The Empire State Building

Product
The Empire State Building is a 102-story skyscraper and New York's #1-voted tourist attraction, with 4 million annual offline visitors and 24K daily unique users on the ticketing website.
My Role
Product Designer responsible for UX, UI, branding, and design system across all experiences. I worked alongside a cross-functional team of design, product, and engineering, and owned research synthesis, interaction design, visual direction, and dev handoff.
The highest-traffic page buried its products
The Buy Tickets page carried 66.78% of all site traffic.
Only 27.1% of mobile visitors reached 5% of page depth. Express Pass, premium tier tickets, and promotional offers were effectively unseen: hidden from the 73% of visitors who left before reaching them.


Behavioral insight
Visitors arrived with high purchase intent but the page wasn't supporting the transactional behavior they came with.
Solution
On the Buy Tickets page, the new hero shows ticket cards, categories, and pricing above the fold immediately. This way, users don't have to look for what they need.

Usability Testing Insight
“I would love to see an option for All, it's hard to compare if you don't see them all on the same page.” Added the All tab as a solution.
The homepage hero answered none of the questions buyers arrive with, and undermined the “Buy Tickets” CTA
The homepage hero was a full-screen video with no hours, no pricing, no tonight's lights.
“Buy Tickets” sat embedded in the video background: the #1 clicked element across every device, yet visually competing with moving imagery.


Behavioral insight
The hero video and visuals receive clicks despite being non-interactive: users tap to pause, dismiss, or navigate content that offers none of those actions.
Solution
Optimized the above-the-fold area by tightening the hero, separating the CTA and headline from the video, and surfacing key info early: hours, today's lights.
Core Experience
Product Designer responsible for research synthesis, information architecture, dashboard design, visual design system and accessibility framework.
The new visual direction reconsidered ESB's original color palette and introduced a media-forward, clean take on Art Deco heritage.
It uses lighter, more delightful elements to shift the tone from “historic attraction” toward “top contemporary attraction.”

┄┄┄┄┄┄┄┄┄┄┄┄┄┄┄┄┄┄┄┄

**Work to complete:**
1. According to the Empire State Building text above, what share of all site traffic did the Buy Tickets page carry?
2. Please write the next part of the Empire State Building text, starting after its final sentence.

**Provided records:**
┄┄┄┄┄┄┄┄┄┄┄┄┄┄┄┄┄┄┄┄

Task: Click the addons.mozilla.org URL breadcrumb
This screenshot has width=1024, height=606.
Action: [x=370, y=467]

┄┄┄┄┄┄┄┄┄┄┄┄┄┄┄┄┄┄┄┄

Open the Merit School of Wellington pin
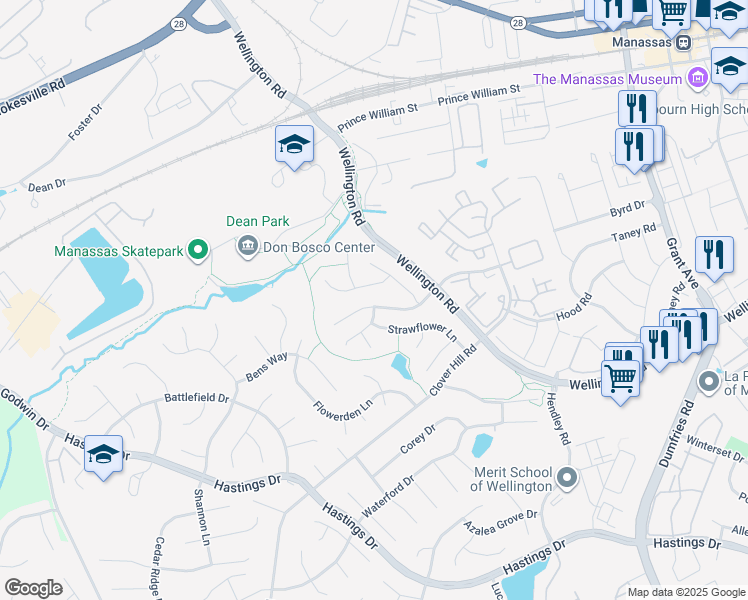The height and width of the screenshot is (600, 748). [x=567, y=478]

┄┄┄┄┄┄┄┄┄┄┄┄┄┄┄┄┄┄┄┄

**Answers for the tasks:**
1. 66.78%

2.
The new website shifted the visual direction toward authentic ESB views: the architecture, the observation decks, the skyline from 86 floors up. Lifestyle imagery supports. The building leads.
Tower Lights
Built for the people who follow the building's iconic lights. As in the ticketing flow, the core task needs no scroll: the hero leads with the calendar and tonight's light.
The celebrity-visit indicator became an icon, keeping lighting color the primary focus and celebrity visits secondary. The subscription control now separates SMS and email into distinct actions.
Tower Lights and the Calendar are a high-AEO asset
AI answers “what color is the ESB tonight?” straight from this page.
Scroll depth drops after Today’s Light and the Calendar, as expected for a utility page, and AI crawls the deeper content regardless. Consolidating Lights and Calendar under a structured top section makes ESB the authoritative source across AI search, and lets history, partnerships, and symbolism carry brand and B2B value.

Behavioral insight
Deeper sections see lower human engagement. AI extracts them anyway.


Visit planning
Satisfaction starts before arrival. How to get there, when it opens, and where to eat decide whether a visit runs smoothly. Surfacing this information in the same flow removes friction before the trip begins and lifts on-site satisfaction.

Social proof
Celebrity images run subtly across the site, alongside real visitor photos and shots of ESB staff. The mix reads as social proof, not advertising: it builds trust and drives ticket sales.
Impact
+25%
1 in 4 visitors actively view & interact with non-default tickets.
+5%
Premium ticket conversion.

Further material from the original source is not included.